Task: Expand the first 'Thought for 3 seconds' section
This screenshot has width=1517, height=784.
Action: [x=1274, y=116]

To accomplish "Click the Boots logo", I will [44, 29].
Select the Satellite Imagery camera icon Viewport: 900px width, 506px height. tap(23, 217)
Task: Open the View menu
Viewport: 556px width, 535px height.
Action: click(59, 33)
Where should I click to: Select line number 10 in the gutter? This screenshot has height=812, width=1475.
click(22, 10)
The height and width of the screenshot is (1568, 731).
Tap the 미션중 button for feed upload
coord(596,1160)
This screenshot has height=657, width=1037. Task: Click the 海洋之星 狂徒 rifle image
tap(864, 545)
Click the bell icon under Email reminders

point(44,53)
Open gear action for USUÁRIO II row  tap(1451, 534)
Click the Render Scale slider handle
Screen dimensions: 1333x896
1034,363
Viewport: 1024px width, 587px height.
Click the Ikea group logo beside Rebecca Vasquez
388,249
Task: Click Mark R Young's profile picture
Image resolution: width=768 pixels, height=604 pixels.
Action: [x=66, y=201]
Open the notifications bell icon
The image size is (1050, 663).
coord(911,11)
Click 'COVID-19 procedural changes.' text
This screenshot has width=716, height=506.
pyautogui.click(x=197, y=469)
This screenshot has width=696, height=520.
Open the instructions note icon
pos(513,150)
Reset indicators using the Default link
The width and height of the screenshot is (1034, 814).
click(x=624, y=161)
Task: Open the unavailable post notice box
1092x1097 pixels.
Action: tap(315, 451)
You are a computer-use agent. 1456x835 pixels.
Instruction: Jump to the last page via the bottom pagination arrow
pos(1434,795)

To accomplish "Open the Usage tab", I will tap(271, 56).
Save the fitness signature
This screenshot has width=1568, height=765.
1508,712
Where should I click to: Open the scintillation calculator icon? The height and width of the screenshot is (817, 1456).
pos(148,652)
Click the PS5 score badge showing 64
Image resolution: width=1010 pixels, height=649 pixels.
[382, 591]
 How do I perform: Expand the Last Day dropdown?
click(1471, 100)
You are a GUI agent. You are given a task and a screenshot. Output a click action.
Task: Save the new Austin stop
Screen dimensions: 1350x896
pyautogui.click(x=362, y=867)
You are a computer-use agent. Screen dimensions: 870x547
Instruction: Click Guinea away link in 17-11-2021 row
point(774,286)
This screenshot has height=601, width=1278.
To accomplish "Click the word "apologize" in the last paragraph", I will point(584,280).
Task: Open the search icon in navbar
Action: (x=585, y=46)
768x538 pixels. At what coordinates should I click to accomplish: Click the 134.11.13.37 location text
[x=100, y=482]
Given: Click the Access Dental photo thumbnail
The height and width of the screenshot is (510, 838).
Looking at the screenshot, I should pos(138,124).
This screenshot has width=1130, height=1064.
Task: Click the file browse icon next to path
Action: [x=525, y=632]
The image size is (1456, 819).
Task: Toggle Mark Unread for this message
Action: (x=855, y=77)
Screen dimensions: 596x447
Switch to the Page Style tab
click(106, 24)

* * *

Short problem → Please give all of the records above again with "Viewport" changed to "Window" everywhere it occurs. Leave everything else unchanged.

The result →
Task: Expand the first 'Thought for 3 seconds' section
This screenshot has width=1517, height=784.
Action: [x=1274, y=116]

To accomplish "Click the Boots logo", I will [44, 29].
Select the Satellite Imagery camera icon Window: 900px width, 506px height. tap(23, 217)
Task: Open the View menu
Window: 556px width, 535px height.
Action: click(59, 33)
Where should I click to: Select line number 10 in the gutter? This screenshot has height=812, width=1475.
click(22, 10)
The height and width of the screenshot is (1568, 731).
Tap the 미션중 button for feed upload
coord(596,1160)
This screenshot has height=657, width=1037. Task: Click the 海洋之星 狂徒 rifle image
tap(864, 545)
Click the bell icon under Email reminders

point(44,53)
Open gear action for USUÁRIO II row  tap(1451, 534)
Click the Render Scale slider handle
Screen dimensions: 1333x896
1034,363
Window: 1024px width, 587px height.
Click the Ikea group logo beside Rebecca Vasquez
388,249
Task: Click Mark R Young's profile picture
Image resolution: width=768 pixels, height=604 pixels.
Action: [x=66, y=201]
Open the notifications bell icon
The image size is (1050, 663).
coord(911,11)
Click 'COVID-19 procedural changes.' text
This screenshot has width=716, height=506.
pyautogui.click(x=197, y=469)
This screenshot has width=696, height=520.
Open the instructions note icon
pos(513,150)
Reset indicators using the Default link
The width and height of the screenshot is (1034, 814).
click(x=624, y=161)
Task: Open the unavailable post notice box
1092x1097 pixels.
Action: tap(315, 451)
You are a computer-use agent. 1456x835 pixels.
Instruction: Jump to the last page via the bottom pagination arrow
pos(1434,795)

To accomplish "Open the Usage tab", I will tap(271, 56).
Save the fitness signature
This screenshot has width=1568, height=765.
1508,712
Where should I click to: Open the scintillation calculator icon? The height and width of the screenshot is (817, 1456).
pos(148,652)
Click the PS5 score badge showing 64
Image resolution: width=1010 pixels, height=649 pixels.
[382, 591]
 How do I perform: Expand the Last Day dropdown?
click(1471, 100)
You are a GUI agent. You are given a task and a screenshot. Output a click action.
Task: Save the new Austin stop
Screen dimensions: 1350x896
pyautogui.click(x=362, y=867)
You are a computer-use agent. Screen dimensions: 870x547
Instruction: Click Guinea away link in 17-11-2021 row
point(774,286)
This screenshot has height=601, width=1278.
To accomplish "Click the word "apologize" in the last paragraph", I will point(584,280).
Task: Open the search icon in navbar
Action: (x=585, y=46)
768x538 pixels. At what coordinates should I click to accomplish: Click the 134.11.13.37 location text
[x=100, y=482]
Given: Click the Access Dental photo thumbnail
The height and width of the screenshot is (510, 838).
Looking at the screenshot, I should pos(138,124).
This screenshot has width=1130, height=1064.
Task: Click the file browse icon next to path
Action: [x=525, y=632]
The image size is (1456, 819).
Task: Toggle Mark Unread for this message
Action: (x=855, y=77)
Screen dimensions: 596x447
Switch to the Page Style tab
click(106, 24)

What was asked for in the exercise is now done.